O objetivo nosso é trabalhar com sobra "zero" ou "praticamente zero", apenas com alguns resíduos. Para economizar? Para ser eficiente? Sim claro, isso é válido. Mas o resultado prático, o objetivo deste manejo é a maior produção. Quanto menos sobra temos (não confundir com fome dos animais) mais leite temos. Existem alguns técnicos que recomendam até 3% de sobra. Evitam sobra "zero" pois consideram que o animal ao comer inclusive "resíduos" (o que conceitualmente é diferente de sobra) acabou "passando fome". Nós trabalhamos visando a menor sobra possível, mas evitamos que o cocho permaneça vazio por mais que 30 minutos. E isso tem funcionado muito bem. Com resposta em produção. Se os animais "enceram" o cocho e este permanece vazio por mais de 1 hora, corremos atrás. Aí sim houve algum erro (e isso não pode acontecer: possibilidade de fome).e aluma coisa está bem errada.
Na realidade temos que tomar muito cuidado com o conceito de taxa de passagem e enchimento do rúmen ("rumen fill"). Isto é muito importante.
O que ressalto, no manejo do cocho é que o mesmo está associoado ao sucesso do confinamento e está diretamente relacionado com a produção.

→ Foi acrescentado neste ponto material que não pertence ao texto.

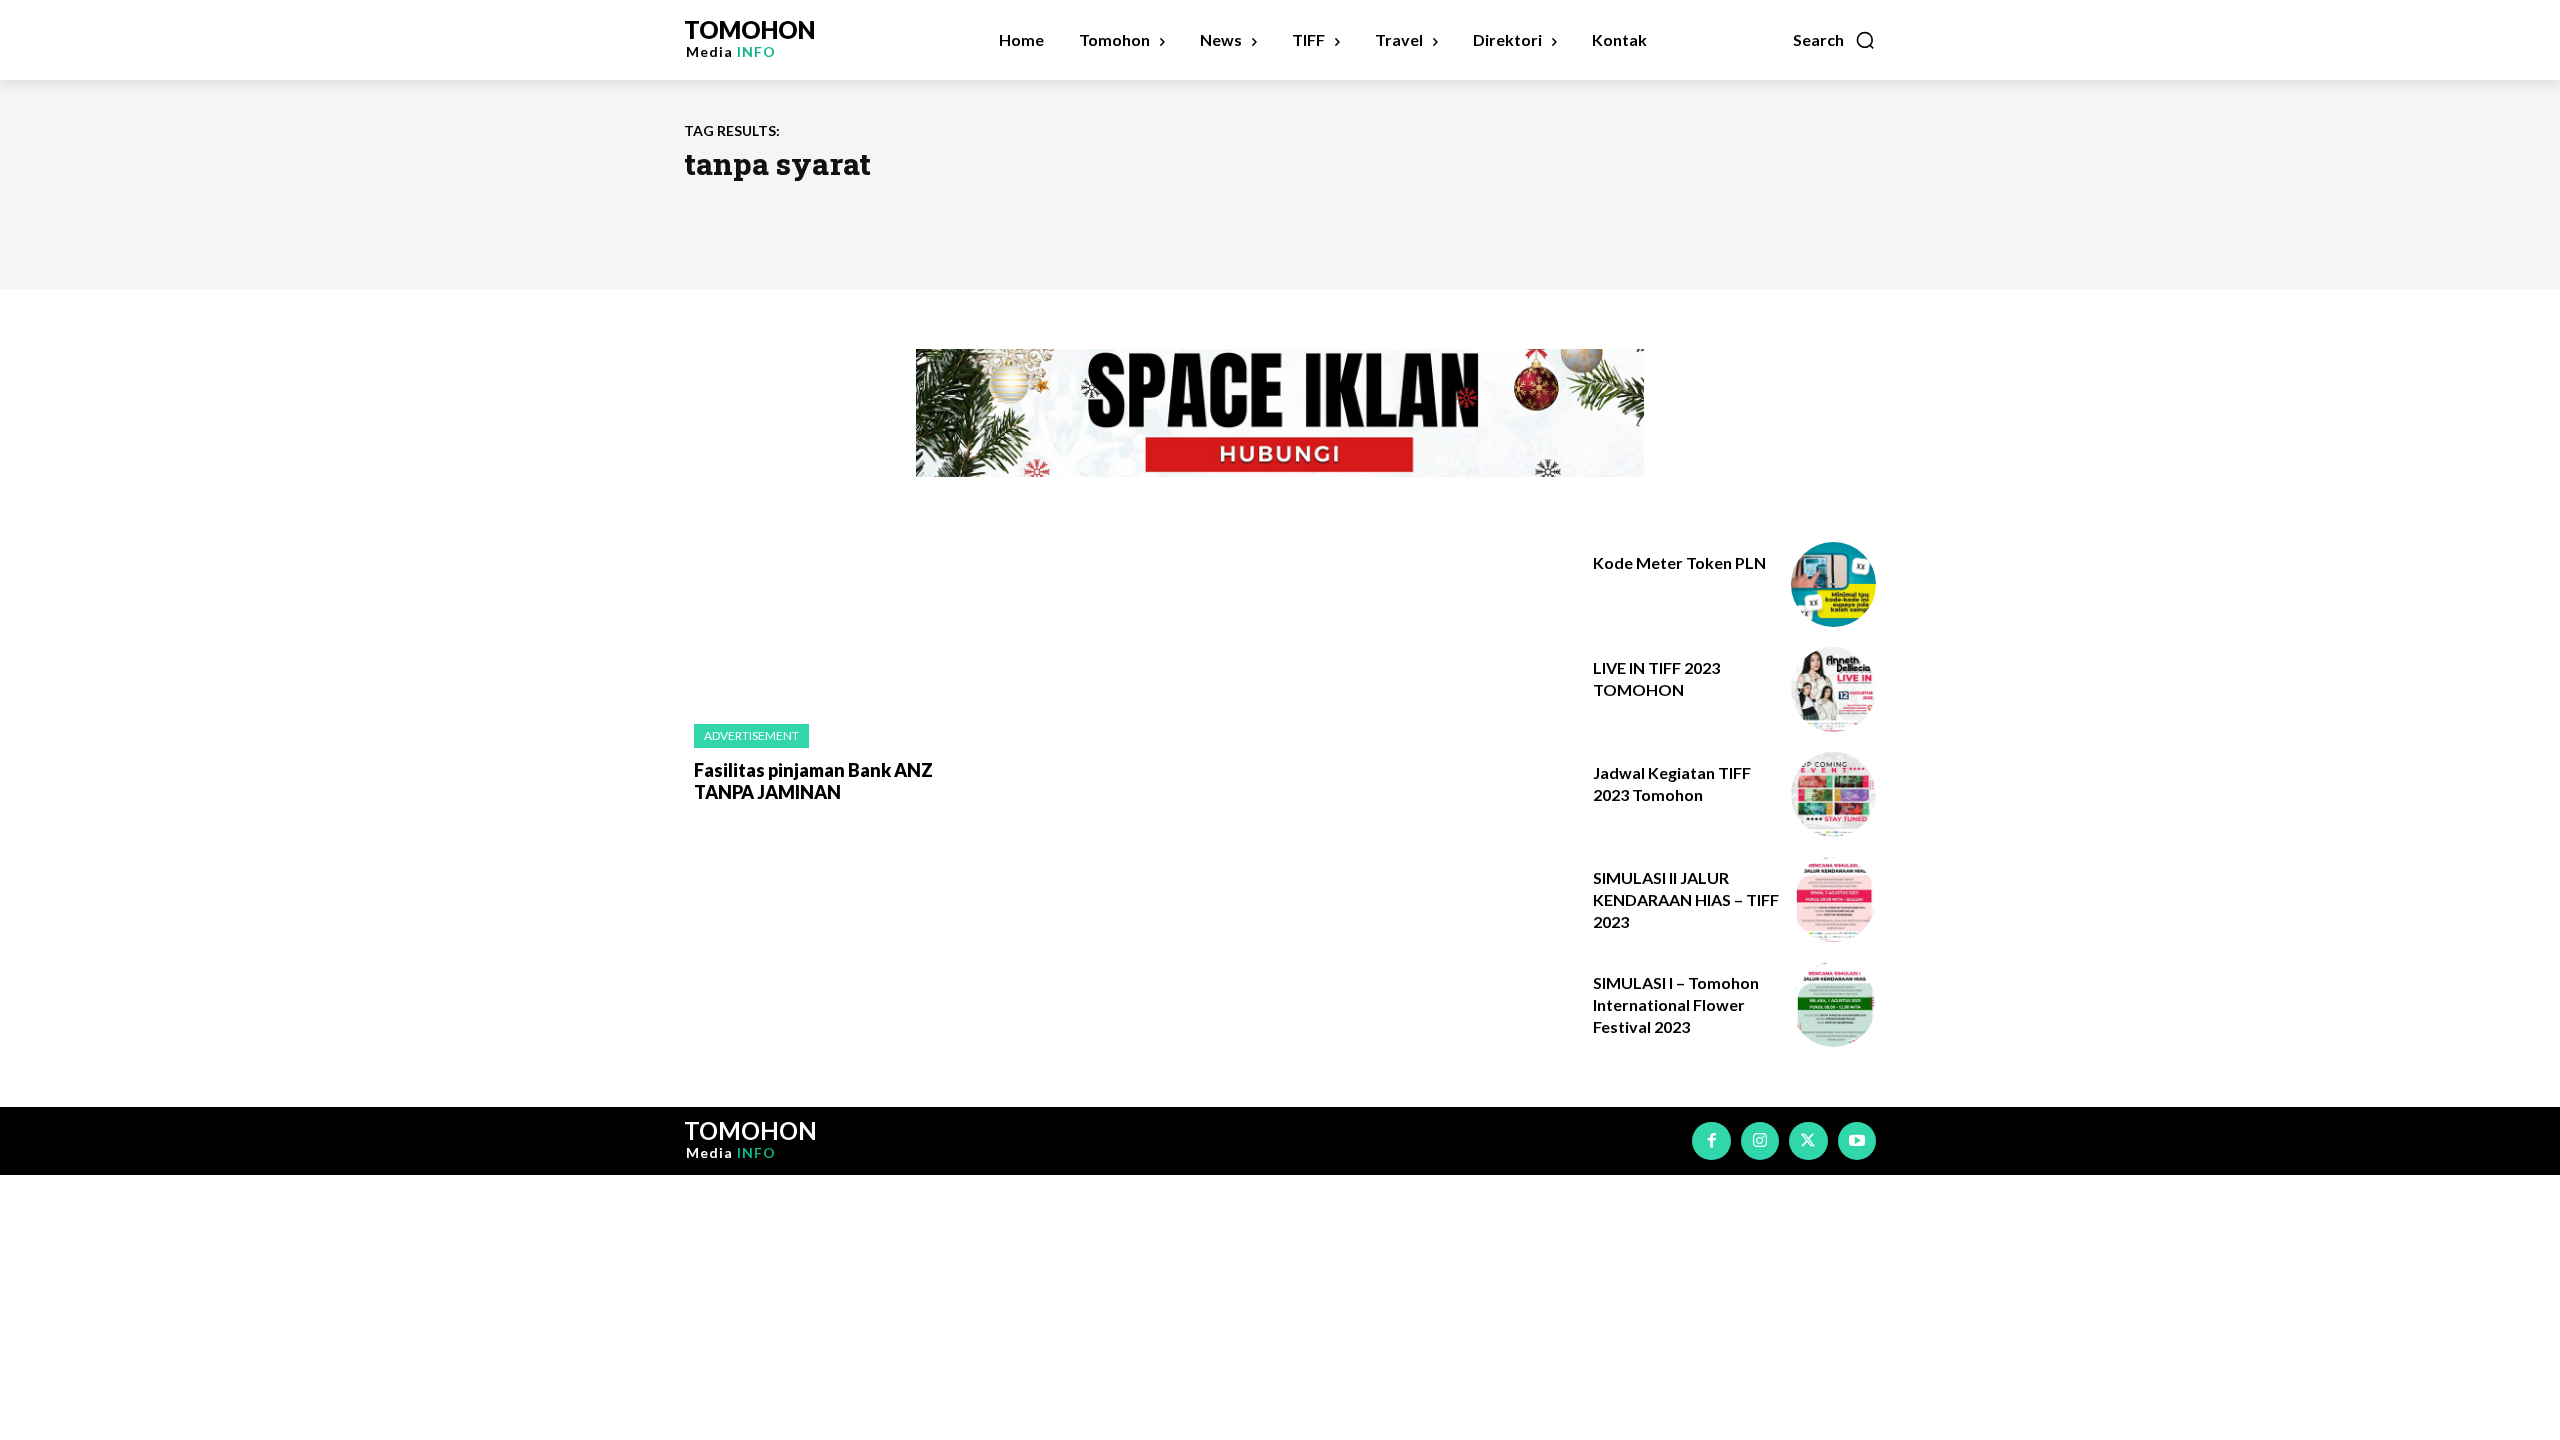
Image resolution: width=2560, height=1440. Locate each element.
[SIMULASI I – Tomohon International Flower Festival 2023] (1833, 1004)
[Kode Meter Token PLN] (1833, 584)
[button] (1834, 40)
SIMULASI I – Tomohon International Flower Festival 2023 (1676, 1005)
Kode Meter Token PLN (1679, 562)
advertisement (751, 735)
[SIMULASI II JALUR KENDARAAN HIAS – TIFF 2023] (1833, 899)
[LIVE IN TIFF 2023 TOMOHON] (1833, 689)
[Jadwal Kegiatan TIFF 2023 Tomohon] (1833, 794)
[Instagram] (1760, 1141)
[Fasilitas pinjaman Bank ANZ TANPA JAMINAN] (819, 623)
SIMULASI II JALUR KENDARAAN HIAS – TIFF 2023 (1686, 900)
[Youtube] (1857, 1141)
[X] (1808, 1141)
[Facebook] (1711, 1141)
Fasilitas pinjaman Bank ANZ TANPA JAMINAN (813, 781)
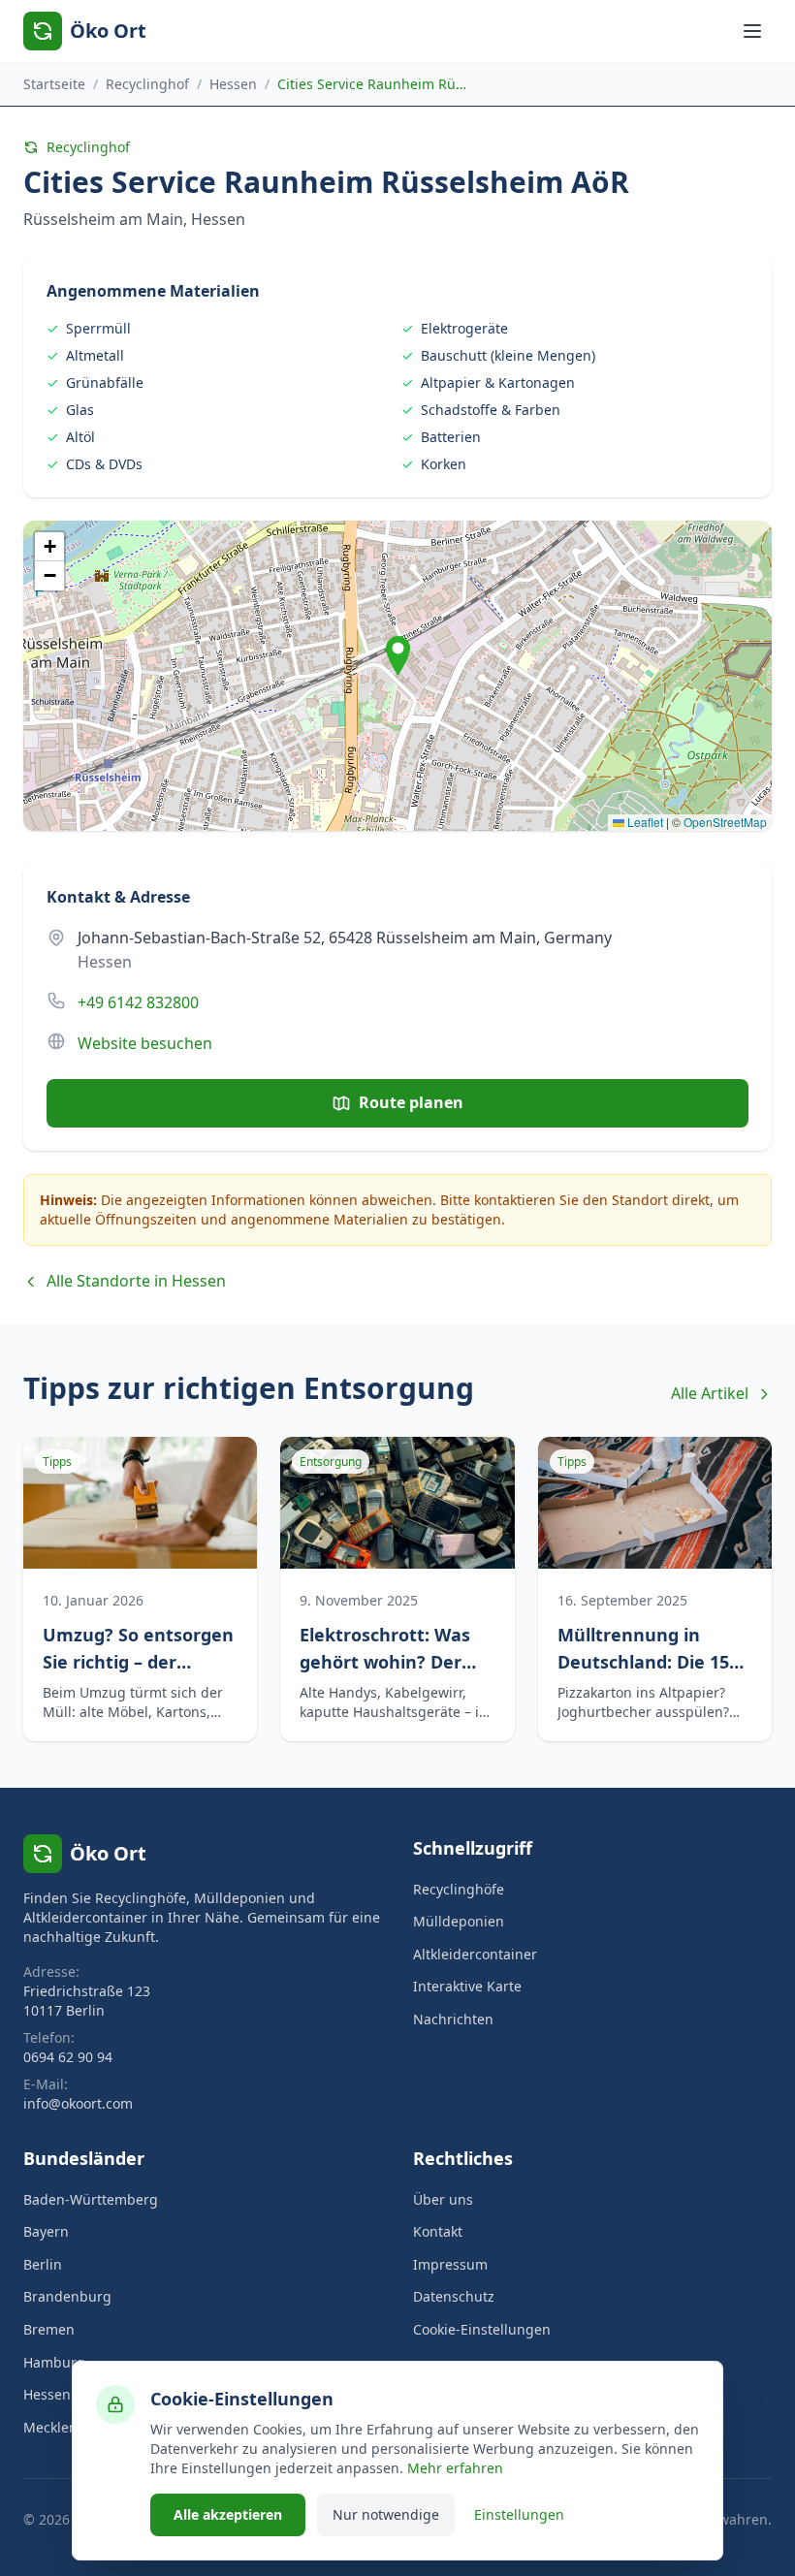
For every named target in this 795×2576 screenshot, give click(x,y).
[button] (398, 656)
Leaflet (643, 821)
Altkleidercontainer (475, 1954)
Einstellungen (519, 2514)
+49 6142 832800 (138, 1002)
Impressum (450, 2264)
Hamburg (54, 2362)
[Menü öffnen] (752, 31)
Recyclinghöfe (458, 1889)
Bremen (49, 2329)
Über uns (443, 2199)
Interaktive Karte (467, 1986)
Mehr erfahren (455, 2468)
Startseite (54, 84)
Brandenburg (67, 2296)
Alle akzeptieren (228, 2514)
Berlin (42, 2264)
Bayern (46, 2231)
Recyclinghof (147, 84)
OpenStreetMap (725, 821)
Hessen (233, 84)
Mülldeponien (458, 1921)
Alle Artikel (709, 1393)
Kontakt (437, 2231)
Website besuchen (145, 1043)
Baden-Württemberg (90, 2199)
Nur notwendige (386, 2514)
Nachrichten (453, 2019)
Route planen (411, 1102)
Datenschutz (453, 2296)
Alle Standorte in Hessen (136, 1280)
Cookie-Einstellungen (482, 2329)
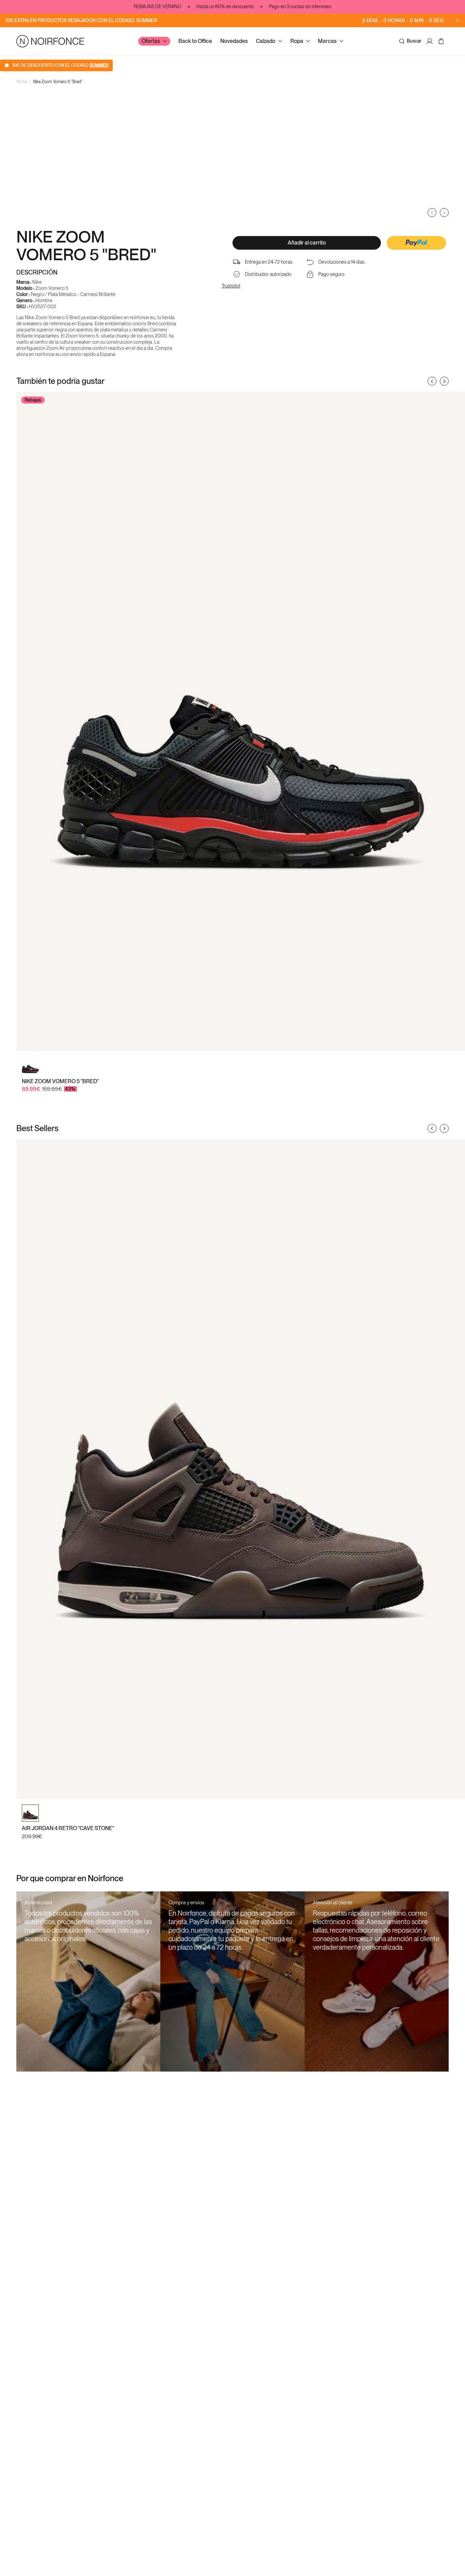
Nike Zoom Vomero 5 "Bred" (57, 81)
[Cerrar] (457, 20)
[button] (416, 243)
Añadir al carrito (307, 242)
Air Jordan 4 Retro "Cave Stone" (68, 1828)
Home (21, 81)
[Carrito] (442, 41)
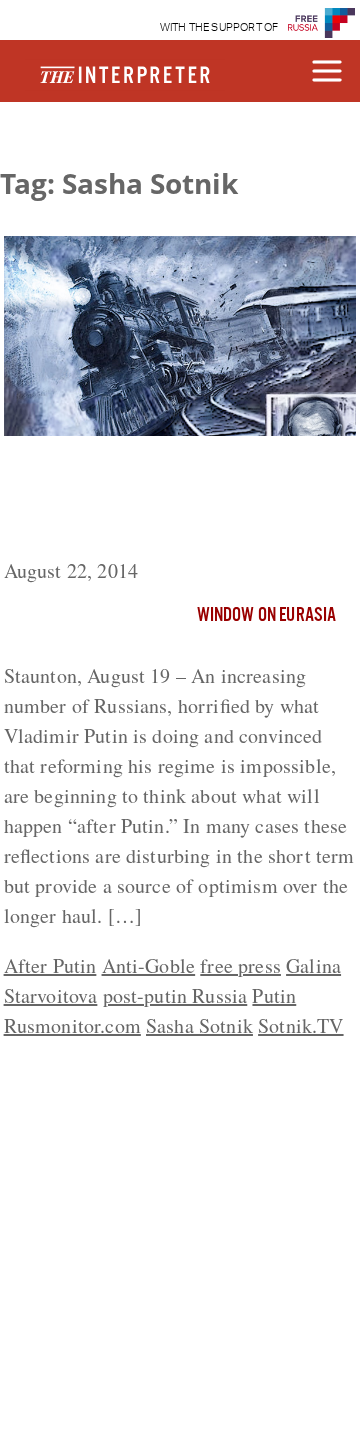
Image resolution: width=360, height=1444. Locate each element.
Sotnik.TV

Cocho mal manejado, decisão incorreta na quantidade de alimento fornecida, tempo de mistura, qualidade de mistura, conforto da instalação, e condições climáticas diárias são fatores que afetam diariamente a produção de leite.
Trabalhar focado em tais conceitos, teoricamente é fácil. Na prática exige, disciplina, esforço e treinamento do "olho clínico" além de sensibilidade. É estranho, mas temos que observar as vacas. Observá-las no cocho. Como estão comendo, com que voracidade/velocidade. Eu costumo dizer: "é necessário sentir a vaca". Esta expressão não tem tradução acadêmica, apenas senso prático e aqueles que conhecem vacas de leite sabem, exatamente, ao que estou me referindo.
Ainda hoje, encontro e converso com pessoas que trabalham com confinamento e não efetuam o manejo da "leitura" de cocho com critério ou sequer conhecem o conceito! A "leitura" ou "escore de cocho" é fundamental. Esta prática é absurdamente comum em países com grande tradição na produção de carne e leite em confinamento como os EUA. Precisamos difundir melhor este trabalho por aqui.